Vários exemplos podem ser evocados.
Um político de moral duvidosa, acusado costumeiramente de corrupção, mas cujo
discurso tem o dom de inebriar os ouvintes, a ponto dos mesmos esquecerem o que
realmente conta. Um pregador eloquente e bem vestido, com discurso contundente,
prometendo riquezas terrenas e um lugar privilegiado no céu, mas cuja vida está
completamente distante do padrão de Deus. Um comercial de cigarro que faz a
ligação do ato de fumar com a virilidade, a competência, a fama, o sucesso, mas
cuja realidade encoberta certamente terminará em câncer e morte.
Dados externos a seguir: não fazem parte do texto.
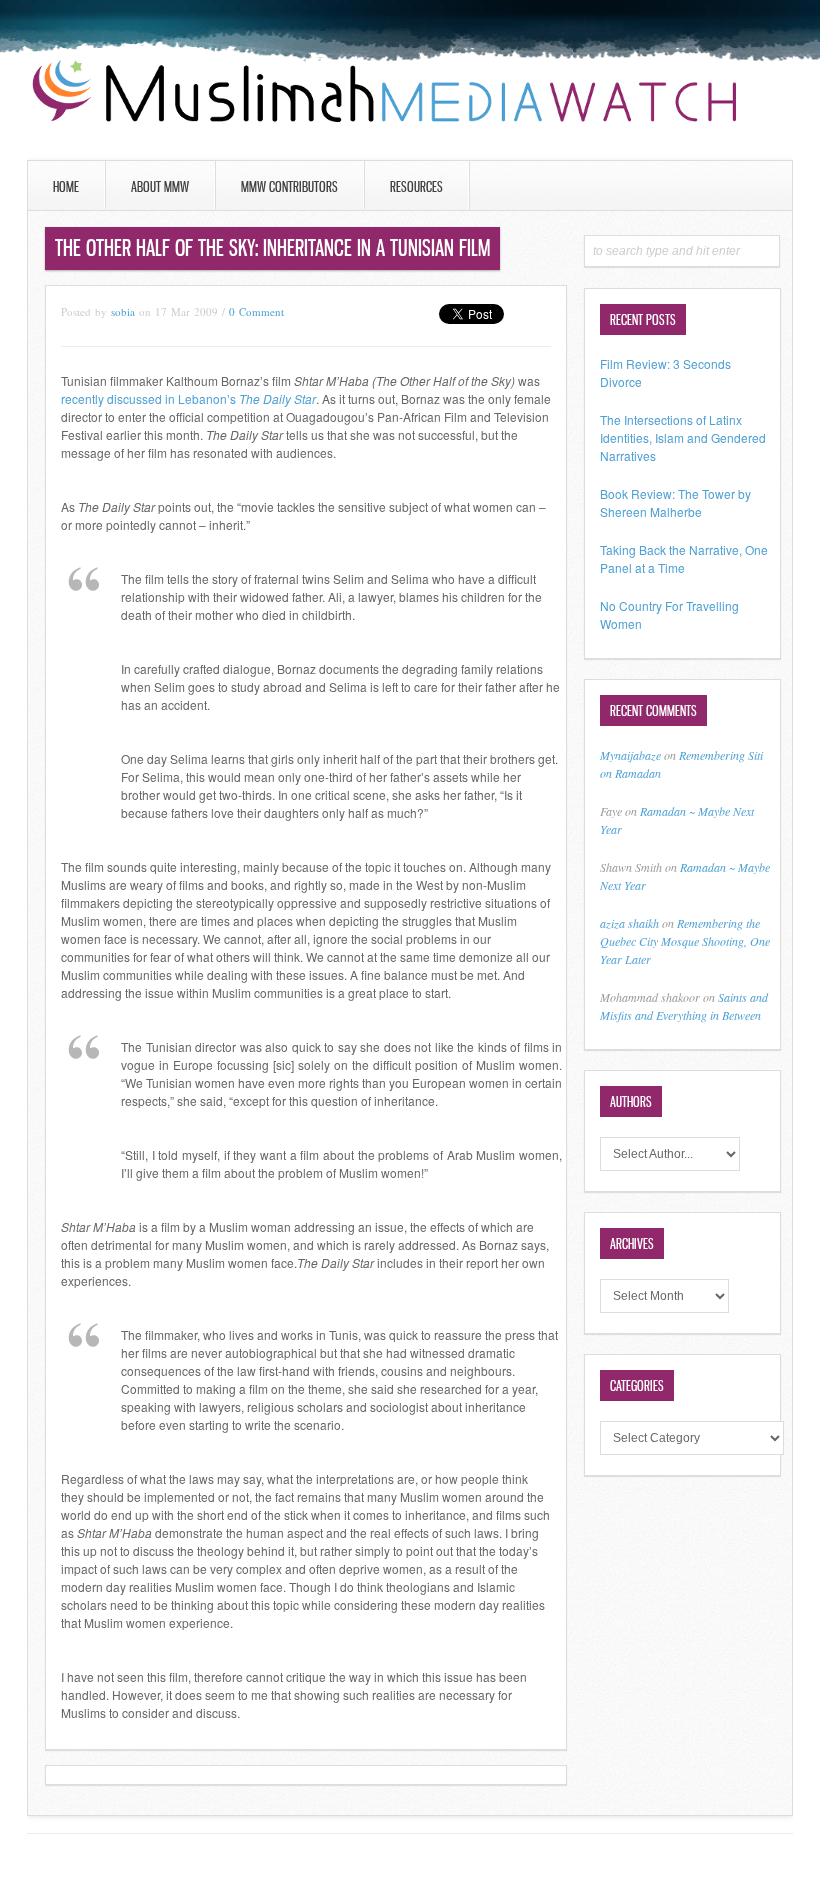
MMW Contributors (289, 186)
A verdade é que, embora nos achemos
pessoas esclarecidas, de algum modo podemos rapidamente ser convencidos pela
forma como as pessoas se expressam, mesmo que tenhamos algumas questões a
respeito do que falam.
Um homem que tentava explicar o
significado da palavra oratória, fez o seguinte comentário sarcástico: “Se você
diz que preto é branco, está sendo tolo. Mas, se enquanto diz que preto é
branco, rugir como um leão, bater na mesa com os punhos cerrados e correr de um
lado da sala para o outro, isso é oratória”.
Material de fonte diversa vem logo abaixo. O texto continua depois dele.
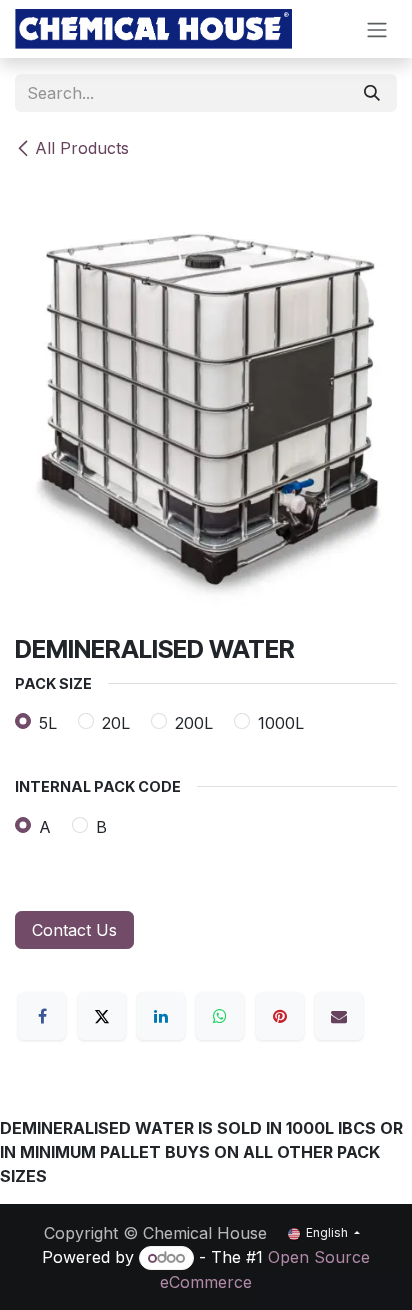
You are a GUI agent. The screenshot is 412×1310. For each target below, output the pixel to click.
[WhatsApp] (220, 1016)
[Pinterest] (280, 1016)
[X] (102, 1016)
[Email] (339, 1016)
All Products (82, 148)
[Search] (372, 93)
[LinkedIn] (161, 1016)
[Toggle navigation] (377, 29)
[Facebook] (42, 1016)
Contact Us (74, 930)
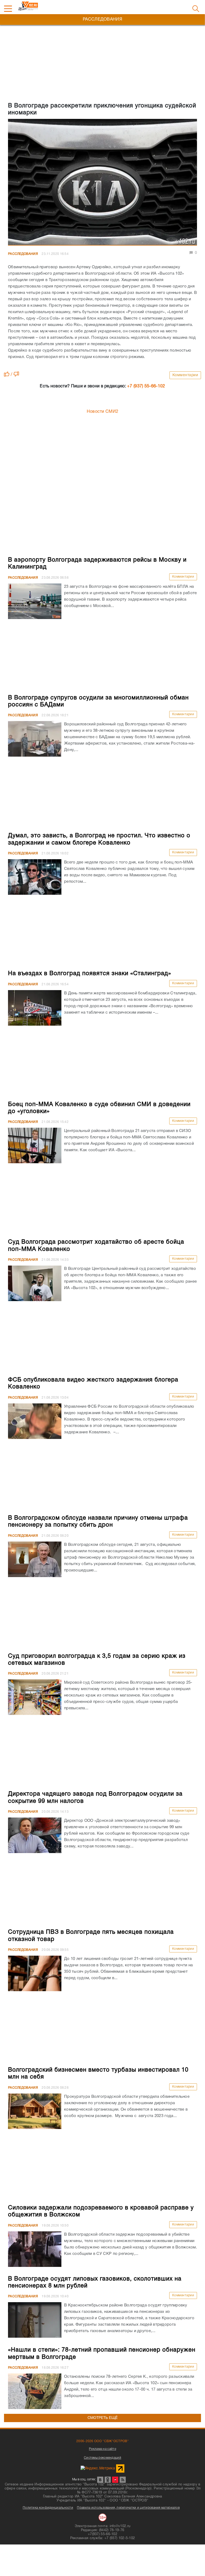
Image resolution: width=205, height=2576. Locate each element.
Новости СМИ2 (103, 412)
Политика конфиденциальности (48, 2507)
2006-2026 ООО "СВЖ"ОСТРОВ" (102, 2441)
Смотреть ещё (103, 2418)
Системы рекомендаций (102, 2457)
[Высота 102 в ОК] (108, 2480)
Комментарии (185, 375)
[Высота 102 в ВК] (100, 2480)
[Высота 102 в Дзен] (115, 2480)
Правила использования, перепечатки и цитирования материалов (128, 2507)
Isso é uma forma jocosa de dizer
que, em geral, as massas são movidas mais pelo estilo que pelo conteúdo. Talvez
porque muitos sofram, mas não queiram saber, de um defectível “complexo de xing
ling”. Buscam mais as aparências que as realidades. Contentam-se com o falso,
desde que isto os permita fazer expressar o status do verdadeiro.
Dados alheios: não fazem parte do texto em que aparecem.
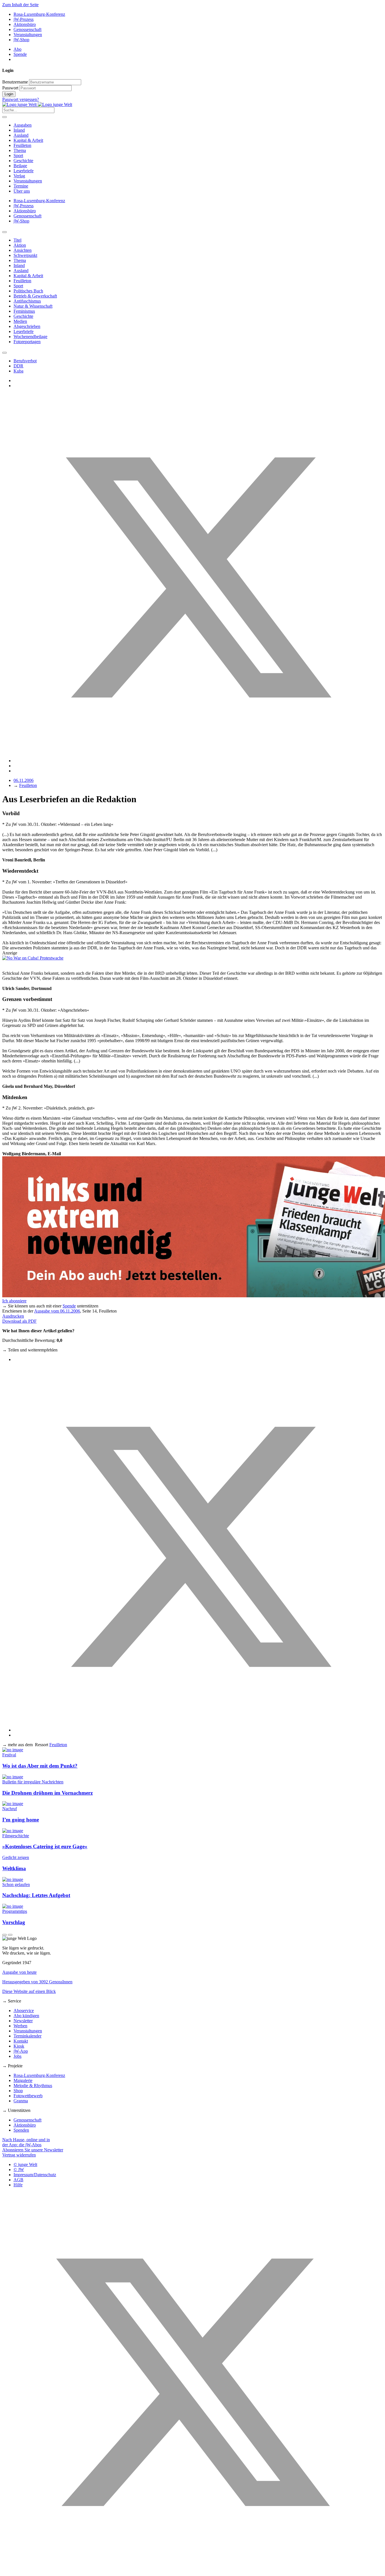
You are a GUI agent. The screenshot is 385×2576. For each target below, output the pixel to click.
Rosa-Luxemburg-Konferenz (39, 14)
De acordo com o apóstolo Paulo,
chegaria o tempo em que as pessoas “se recusarão a dar ouvidos à verdade,
entregando-se às fábulas”, quando se afastariam da verdadeira doutrina de Cristo
e seriam tolerantes com aqueles que descaradamente as ludibriam para que se
sintam bem (2 Tm 4.3). Devemos então analisar e avaliar cuidadosamente tudo o
que ouvimos, mesmo que seja proclamado da forma mais eloquente. Não devemos nos
permitir ser seduzidos pela aparência de um produto, ou por mera
oratória.
Na vida espiritual, precisamos ter
certeza a respeito dos que ensinam sobre a Bíblia, se estão “falando a verdade
em Cristo e não mentindo”.
Viver no terreno movediço da
falsidade, principalmente no âmbito espiritual, é prejuízo certo. Aparência e
eloquência nunca substituem a realidade. Jesus nos instrui que a única forma
aceitável de adoração a Deus é aquela feita “em espírito e em verdade”, não uma
devoção “xing ling”, que apenas parece, mas não é.